■ **DOCUMENT EXTRACT**
● ● ●
Race, rural residence, and control of diabetes and hypertension

Arch G Mainous, Dana E King, David R Garr, William S Pearson
Annals of Family Medicine 2004, 2 (6): 563-8

PURPOSE: African Americans are at increased risk for diabetes mellitus and hypertension, and rural residents have historically had decreased access to care. It is unclear whether living in a rural area and being African American confers added risks for diagnosis and control of diabetes and hypertension. The purpose of this study was to examine the prevalence of diagnosed diabetes and hypertension, as well as control of both conditions, among rural and urban African Americans and whites.

METHODS: We conducted an analysis of the Third National Health and Nutrition Examination Survey (1988-1994). Non-Hispanic African Americans and non-Hispanic white adults 20 years and older were classified according to rural or urban residence (n = 11,755). Investigated outcomes were previously diagnosed diabetes mellitus and hypertension and control of diabetes and hypertension.
● ● ●
■ **DATASET ENTRIES**
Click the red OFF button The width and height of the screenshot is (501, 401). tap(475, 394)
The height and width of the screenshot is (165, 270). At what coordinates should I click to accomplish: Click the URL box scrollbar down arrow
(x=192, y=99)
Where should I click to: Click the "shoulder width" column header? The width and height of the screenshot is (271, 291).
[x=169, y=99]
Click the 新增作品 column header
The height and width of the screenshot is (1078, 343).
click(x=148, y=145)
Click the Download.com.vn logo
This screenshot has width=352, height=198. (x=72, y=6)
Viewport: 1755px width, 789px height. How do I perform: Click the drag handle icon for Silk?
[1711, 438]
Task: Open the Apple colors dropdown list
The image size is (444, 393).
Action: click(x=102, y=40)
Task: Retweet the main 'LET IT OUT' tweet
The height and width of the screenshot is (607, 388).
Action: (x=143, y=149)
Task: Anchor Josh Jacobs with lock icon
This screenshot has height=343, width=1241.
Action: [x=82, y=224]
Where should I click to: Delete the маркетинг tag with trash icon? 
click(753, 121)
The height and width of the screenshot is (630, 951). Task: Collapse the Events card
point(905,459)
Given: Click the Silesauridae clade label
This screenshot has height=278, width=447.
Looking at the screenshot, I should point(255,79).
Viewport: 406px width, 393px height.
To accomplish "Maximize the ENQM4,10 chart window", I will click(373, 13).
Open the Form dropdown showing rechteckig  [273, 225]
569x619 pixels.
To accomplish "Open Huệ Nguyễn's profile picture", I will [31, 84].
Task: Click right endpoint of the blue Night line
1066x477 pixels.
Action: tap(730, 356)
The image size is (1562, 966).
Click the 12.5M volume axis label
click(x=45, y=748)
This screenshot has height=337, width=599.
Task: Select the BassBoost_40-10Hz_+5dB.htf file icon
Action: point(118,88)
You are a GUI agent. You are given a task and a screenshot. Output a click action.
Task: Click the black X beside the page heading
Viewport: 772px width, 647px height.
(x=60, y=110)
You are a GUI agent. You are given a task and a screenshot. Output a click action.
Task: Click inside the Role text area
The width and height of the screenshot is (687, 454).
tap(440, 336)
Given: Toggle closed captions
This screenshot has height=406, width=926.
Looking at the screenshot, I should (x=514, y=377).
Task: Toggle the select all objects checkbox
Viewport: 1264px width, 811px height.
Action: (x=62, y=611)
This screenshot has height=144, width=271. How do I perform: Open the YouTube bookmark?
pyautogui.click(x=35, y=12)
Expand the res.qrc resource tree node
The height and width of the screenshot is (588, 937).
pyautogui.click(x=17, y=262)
● ● ●
■ **WORK INSTRUCTION**
Reproduce the abstract on race, rural residence, diabetes, and hypertension word for word, from "PURPOSE: African Americans" to "Americans and whites.". The listing is separate material that stands apart from the abstract.

■ **RESULT FOR THIS TASK**
PURPOSE: African Americans are at increased risk for diabetes mellitus and hypertension, and rural residents have historically had decreased access to care. It is unclear whether living in a rural area and being African American confers added risks for diagnosis and control of diabetes and hypertension. The purpose of this study was to examine the prevalence of diagnosed diabetes and hypertension, as well as control of both conditions, among rural and urban African Americans and whites.